The objective of this study is to characterize the normal neuromagnetic profile of sensorimotor, auditory, visual, and language cortices in children and adults using magnetoencephalography (MEG). We hope to build the world's first high-frequency MEG data for the developing brain. High-frequency neuromagnetic signals are associated with high-frequency oscillations (HFOs), ripple, fast ripple or high-gamma activation in the brain.

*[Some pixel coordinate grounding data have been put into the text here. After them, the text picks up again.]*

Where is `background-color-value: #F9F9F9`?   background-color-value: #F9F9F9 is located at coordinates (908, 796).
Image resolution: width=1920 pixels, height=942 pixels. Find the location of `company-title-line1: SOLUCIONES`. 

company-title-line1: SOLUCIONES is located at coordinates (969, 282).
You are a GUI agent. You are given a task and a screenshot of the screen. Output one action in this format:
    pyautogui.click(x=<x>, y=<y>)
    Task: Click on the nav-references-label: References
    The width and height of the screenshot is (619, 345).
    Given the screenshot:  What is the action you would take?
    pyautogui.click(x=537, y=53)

MEG is a new powerful tool for noninvasively measuring neuromagnetic signals originating from the brain. Since MEG can detect neuromagnetic signals with high spatial and temporal resolution, many brain properties can be studied. For pediatric purposes, MEG can (1) evaluate the functionalities of the sensorimotor, auditory, visual, and language systems non-invasively during normal maturation; (2) identify abnormalities in these functionalities that occur with neurological or neurodevelopmental disorders; and (3) provide a pre-operative "functional map" for neurosurgeons to improve surgical outcomes and decrease morbidity and mortality.
Previously MEG has been used to provide a single three-dimensional point that estimates the 'center' of cortical regions [1,2]. In this study three new techniques will be used to extend the usefulness of MEG beyond this point-like estimate of a cortical primary sensory input or motor output region. The three new techniques are independent component analysis, S-transform, and magnetic spatial filtering. The three new techniques for data analysis will be used in conjunction with non-invasive MEG data collection. The three techniques will provide us with the following important information about the brain: (1) the patterns of synchronization and de-synchronization of evoked cortical activation and (2) the volumetric extent of these active sensorimotor, auditory, visual and language cortices in children and adults. This approach may lead to a new way to study the brain functions in normal children and in children with various brain disorders.